▶ _Your instructions_: If a line below contains "will", add it to your tally, then answer with the tally alone.

++++++

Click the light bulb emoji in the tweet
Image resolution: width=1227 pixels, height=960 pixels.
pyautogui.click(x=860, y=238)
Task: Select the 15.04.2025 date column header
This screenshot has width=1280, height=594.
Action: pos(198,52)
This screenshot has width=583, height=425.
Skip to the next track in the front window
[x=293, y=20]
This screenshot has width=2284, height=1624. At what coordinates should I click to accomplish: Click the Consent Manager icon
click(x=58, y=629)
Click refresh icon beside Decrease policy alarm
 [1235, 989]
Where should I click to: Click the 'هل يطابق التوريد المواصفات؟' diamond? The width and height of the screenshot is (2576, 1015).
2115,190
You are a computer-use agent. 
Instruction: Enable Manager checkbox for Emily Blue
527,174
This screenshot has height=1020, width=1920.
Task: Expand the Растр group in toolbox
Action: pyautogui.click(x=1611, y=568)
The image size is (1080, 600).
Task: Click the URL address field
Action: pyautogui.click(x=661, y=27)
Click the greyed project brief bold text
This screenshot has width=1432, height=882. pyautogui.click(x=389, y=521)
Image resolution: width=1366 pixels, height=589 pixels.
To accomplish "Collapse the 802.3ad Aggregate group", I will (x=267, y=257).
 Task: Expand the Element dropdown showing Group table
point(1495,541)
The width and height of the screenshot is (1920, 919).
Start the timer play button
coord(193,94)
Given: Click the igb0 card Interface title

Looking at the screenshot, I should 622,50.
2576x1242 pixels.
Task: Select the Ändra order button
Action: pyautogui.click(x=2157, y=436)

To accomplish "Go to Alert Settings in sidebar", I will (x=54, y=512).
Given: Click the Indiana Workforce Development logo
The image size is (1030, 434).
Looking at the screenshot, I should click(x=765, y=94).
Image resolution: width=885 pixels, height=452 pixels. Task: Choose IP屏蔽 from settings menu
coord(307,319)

++++++

▶ _Exercise response_: 2